Summary — The Hybrid Map
The lineage of hybrid AR-Diffusion began in 2023 with SSD-LM and AR-Diffusion, was elevated in 2025 by BD3-LM to the formal design space of training-time hybrids, and has since branched in multiple directions: CtrlDiff (dynamic block), SpecDiff (speculative), SDAR / SDLM (AR retrofit + block), and TiDAR (sequence-level).

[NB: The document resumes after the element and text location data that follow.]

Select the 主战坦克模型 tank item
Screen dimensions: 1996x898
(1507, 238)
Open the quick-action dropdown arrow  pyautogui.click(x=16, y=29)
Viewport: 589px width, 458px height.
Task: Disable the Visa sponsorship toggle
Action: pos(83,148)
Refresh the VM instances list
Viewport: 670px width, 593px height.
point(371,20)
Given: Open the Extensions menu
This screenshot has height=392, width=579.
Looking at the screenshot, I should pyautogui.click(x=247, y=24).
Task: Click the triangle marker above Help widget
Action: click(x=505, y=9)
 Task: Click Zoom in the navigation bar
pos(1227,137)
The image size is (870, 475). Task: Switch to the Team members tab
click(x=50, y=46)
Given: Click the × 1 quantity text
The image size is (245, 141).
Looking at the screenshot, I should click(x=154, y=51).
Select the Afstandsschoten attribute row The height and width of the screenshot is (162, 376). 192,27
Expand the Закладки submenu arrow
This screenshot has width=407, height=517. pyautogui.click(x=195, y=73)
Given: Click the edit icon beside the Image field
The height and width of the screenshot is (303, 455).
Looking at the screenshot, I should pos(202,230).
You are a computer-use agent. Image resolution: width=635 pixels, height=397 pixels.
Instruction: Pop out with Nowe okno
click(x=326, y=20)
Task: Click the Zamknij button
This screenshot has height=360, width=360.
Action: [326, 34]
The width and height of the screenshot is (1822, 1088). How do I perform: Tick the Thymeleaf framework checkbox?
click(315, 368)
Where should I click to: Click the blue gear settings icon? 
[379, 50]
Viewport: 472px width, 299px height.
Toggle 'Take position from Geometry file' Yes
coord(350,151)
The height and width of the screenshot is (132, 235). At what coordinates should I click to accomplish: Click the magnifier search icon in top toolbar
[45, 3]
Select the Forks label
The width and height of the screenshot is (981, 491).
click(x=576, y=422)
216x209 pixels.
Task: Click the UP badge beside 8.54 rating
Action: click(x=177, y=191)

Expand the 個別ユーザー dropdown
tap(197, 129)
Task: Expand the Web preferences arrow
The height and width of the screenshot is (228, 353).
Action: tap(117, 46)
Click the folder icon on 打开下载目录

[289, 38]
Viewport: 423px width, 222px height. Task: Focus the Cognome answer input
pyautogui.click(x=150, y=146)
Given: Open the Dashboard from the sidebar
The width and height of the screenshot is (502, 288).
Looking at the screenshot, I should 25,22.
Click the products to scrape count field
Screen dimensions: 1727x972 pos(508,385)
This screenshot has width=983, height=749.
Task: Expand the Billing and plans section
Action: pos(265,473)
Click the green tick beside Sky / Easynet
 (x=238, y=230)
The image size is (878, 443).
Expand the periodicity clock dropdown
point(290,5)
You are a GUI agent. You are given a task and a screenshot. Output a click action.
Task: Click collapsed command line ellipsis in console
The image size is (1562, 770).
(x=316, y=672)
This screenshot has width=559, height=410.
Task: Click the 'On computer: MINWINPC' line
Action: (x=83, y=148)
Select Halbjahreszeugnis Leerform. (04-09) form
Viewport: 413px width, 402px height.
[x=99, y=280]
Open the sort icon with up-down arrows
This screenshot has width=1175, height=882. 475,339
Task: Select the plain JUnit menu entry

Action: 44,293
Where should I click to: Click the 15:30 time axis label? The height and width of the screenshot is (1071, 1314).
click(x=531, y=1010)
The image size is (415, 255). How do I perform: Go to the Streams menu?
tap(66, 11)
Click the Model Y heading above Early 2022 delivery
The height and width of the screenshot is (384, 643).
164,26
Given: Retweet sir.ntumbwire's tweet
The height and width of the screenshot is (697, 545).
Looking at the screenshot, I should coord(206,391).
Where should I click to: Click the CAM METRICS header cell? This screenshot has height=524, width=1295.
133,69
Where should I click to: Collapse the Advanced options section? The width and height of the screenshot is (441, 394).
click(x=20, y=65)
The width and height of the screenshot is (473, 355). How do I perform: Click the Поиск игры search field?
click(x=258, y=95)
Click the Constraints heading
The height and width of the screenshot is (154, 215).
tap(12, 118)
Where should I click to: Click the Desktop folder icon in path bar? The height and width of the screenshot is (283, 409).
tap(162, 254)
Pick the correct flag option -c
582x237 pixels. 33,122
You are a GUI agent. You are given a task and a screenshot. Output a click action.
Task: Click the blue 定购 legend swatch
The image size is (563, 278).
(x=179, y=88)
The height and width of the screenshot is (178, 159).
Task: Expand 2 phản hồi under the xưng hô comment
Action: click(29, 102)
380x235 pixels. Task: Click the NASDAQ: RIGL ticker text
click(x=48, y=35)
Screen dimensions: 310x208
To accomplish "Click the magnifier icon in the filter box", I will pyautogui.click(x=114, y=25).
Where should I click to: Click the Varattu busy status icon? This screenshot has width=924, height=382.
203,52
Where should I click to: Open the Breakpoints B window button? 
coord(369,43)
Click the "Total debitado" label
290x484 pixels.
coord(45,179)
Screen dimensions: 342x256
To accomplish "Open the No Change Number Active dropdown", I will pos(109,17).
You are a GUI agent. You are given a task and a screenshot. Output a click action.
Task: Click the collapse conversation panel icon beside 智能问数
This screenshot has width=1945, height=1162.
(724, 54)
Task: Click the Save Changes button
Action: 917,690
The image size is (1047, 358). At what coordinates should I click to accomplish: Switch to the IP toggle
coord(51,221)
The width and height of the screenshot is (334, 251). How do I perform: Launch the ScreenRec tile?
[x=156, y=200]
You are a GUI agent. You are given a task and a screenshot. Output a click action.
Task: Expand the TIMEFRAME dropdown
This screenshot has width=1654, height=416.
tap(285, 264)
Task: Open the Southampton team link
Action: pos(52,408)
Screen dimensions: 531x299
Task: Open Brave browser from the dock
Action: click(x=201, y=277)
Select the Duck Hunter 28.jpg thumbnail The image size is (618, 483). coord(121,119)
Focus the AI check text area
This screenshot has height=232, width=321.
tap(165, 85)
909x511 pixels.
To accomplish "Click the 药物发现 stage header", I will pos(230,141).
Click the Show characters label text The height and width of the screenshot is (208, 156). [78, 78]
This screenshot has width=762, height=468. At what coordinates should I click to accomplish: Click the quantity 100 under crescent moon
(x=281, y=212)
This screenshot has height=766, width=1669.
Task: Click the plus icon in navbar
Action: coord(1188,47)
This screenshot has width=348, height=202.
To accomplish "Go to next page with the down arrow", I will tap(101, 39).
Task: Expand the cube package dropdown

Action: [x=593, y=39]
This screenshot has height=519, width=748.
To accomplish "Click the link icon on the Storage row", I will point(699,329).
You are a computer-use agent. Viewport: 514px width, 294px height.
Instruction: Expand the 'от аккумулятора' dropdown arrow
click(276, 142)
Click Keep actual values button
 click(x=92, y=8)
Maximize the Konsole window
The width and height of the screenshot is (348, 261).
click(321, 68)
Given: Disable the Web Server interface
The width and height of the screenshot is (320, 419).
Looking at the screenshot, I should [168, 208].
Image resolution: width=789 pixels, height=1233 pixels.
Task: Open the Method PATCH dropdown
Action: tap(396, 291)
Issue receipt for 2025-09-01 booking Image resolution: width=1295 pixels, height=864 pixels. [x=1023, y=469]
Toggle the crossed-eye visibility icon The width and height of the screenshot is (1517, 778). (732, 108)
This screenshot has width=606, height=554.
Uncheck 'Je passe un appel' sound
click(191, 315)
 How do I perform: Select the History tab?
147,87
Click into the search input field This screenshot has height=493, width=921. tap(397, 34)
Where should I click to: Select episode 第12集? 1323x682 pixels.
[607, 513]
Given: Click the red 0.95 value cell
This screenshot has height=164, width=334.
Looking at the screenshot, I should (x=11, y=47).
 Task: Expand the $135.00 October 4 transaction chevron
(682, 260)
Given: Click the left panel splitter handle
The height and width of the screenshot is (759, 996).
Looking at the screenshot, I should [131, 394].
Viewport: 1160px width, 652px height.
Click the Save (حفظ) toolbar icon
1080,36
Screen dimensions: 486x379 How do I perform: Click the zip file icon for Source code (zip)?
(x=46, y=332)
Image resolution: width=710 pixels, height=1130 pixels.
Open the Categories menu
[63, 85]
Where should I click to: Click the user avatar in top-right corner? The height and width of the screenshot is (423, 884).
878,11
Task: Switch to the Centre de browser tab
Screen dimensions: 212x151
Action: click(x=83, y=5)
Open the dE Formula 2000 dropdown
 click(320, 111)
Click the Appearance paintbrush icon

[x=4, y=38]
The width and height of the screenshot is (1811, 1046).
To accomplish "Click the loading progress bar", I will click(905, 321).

The most important turning point was that BD3-LM baked the block width \(K\) into the training distribution, making the AR-DLM continuum interpolable by a single hyperparameter. Subsequent papers have tried derivative directions: making \(K\) dynamic, going beyond the \(K\) axis entirely, and retrofitting from an AR base while keeping \(K\) in place.
What hybrid research shows is that, rather than asking which of AR and DLM is “the right answer,” it is more productive to ask which point on the continuum connecting them is optimal for which task, scale, and acceptable cost. The MDLM formulation and the LLaDA scale demonstration covered in other chapters of this book are efforts to raise the resolution at one end (the DLM end) of the continuum, and hybrid research can be positioned as the effort to fill in the rest of that continuum.